Before Any Visuals, We Established What Grubhub Had to Feel Like
Brand Strategy
Online food ordering in 2010 was still a trust problem as much as a convenience one. People were skeptical about handing their credit card to a website to handle their dinner. The brand had to work against that skepticism — not by being slick, but by being genuinely warm and honest. We grounded everything in three tenets: delight, authenticity, and transparency. These weren't aspirational values to put on a wall. They were filters. Every creative decision got tested against them. If something felt too corporate, too cold, or too clever, it didn't make it through.
Ads That Had to Earn Attention
Effective Ads with Personality. Emphasis on Effective.
The transit campaigns ran across New York, Chicago, San Francisco, Boston, and LA — millions of commuters, five very different markets, one visual language. The creative had to work at a glance, in a crowded environment, for someone who wasn't looking for it. That constraint pushed us toward emotional clarity over cleverness: ads that made you feel something about food and convenience in the two seconds you had with them. We tested extensively to find what actually landed before anything went up on a wall or a subway car.

The campaigns drove a 20% increase in traffic in each city where they ran — measurable market expansion tied directly to the creative.
Every Image Was Designed to Make You Feel Something
Designing For Emotion
Food photography in 2010 was either aspirational and cold or cheap and forgettable. We wanted neither. The imagery we chose was warm, specific, and slightly unexpected — the kind of food that makes you hungry, shown in a way that felt real rather than styled.


The paper texture that became central to the visual system nearly didn't happen.
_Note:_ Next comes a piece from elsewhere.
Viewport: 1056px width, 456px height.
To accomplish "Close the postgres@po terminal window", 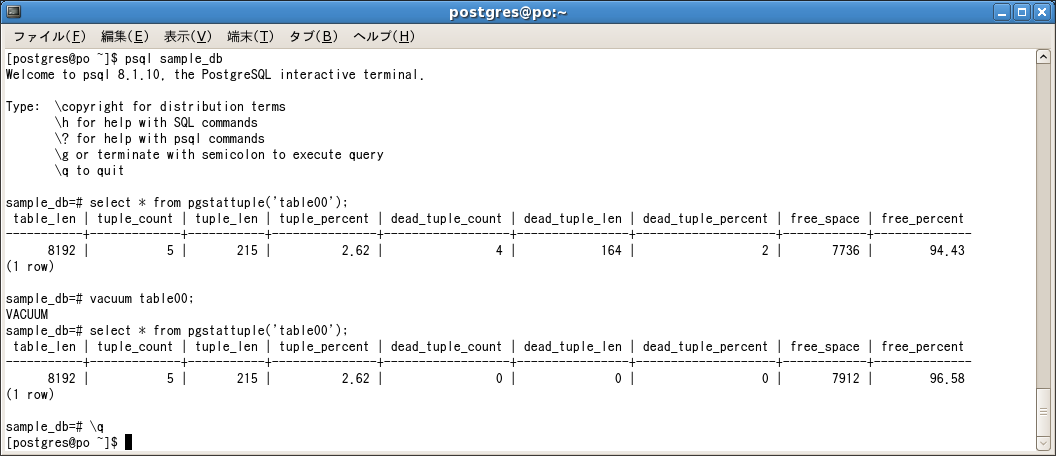I will [x=1041, y=11].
We tested roughly 20 visual directions before landing on it — and that particular direction was thrown in almost as a placeholder, suggested by someone else on the team. Research told us it was the winner. It wasn't the direction anyone would have predicted going in. That's exactly why the testing process mattered.
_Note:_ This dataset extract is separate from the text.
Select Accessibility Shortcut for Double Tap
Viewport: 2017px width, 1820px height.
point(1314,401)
We Built a Custom Font Because Nothing Off the Shelf Fit
Unique and Distinct Typography
Once the handcrafted aesthetic was established as the visual foundation, it created a problem: no existing typeface felt right in it. Standard options looked borrowed. So we designed a custom font — letters drawn by hand, structurally informed by Gotham Condensed, but with the same warmth and irregularity as the rest of the brand system. The goal was to make sure that any word set in the Grubhub typeface felt unmistakably Grubhub, whether it appeared in a transit ad, on the homepage, or inside the product.
The Homepage Had to Do Brand Work and Conversion Work at the Same Time
Landing Page Design • Content strategy
The homepage was where the brand met the business. It had to communicate what Grubhub was to someone who'd never heard of it, build enough trust for them to enter their address, and do all of that without sacrificing the warmth and personality of the brand. The handcrafted visual system carried through the layout, but the page had to be clean and direct enough to actually convert. Personality without clarity is just noise — this had to be both.
We Finished the Logo Last — After the Ads Were Already Done
Logo Design
The wordmark had one job: feel approachable without feeling cheap, and energetic without feeling juvenile. That balance took longer to find than almost anything else in the project. We went through dozens of iterations, testing the logo against the ads, the homepage, and the broader visual system as it developed — which is why it ended up being the last thing we locked down, even after the ad campaign was already finished. In a conventional process, the logo comes first. Here, letting everything else inform it produced a better result.
A Brand Built to Scale — and It Did
Creative Direction • Branding
The visual identity we built in 2010 had to grow with the company — through a merger with Seamless, through the IPO, through a design team that eventually scaled to 15 people. What made it durable wasn't polish. It was the clarity of the principles underneath it. When everyone understands what a brand is supposed to feel like and why, the system can be extended by people who weren't in the room when it was built. That's what a good brand foundation does. This one held.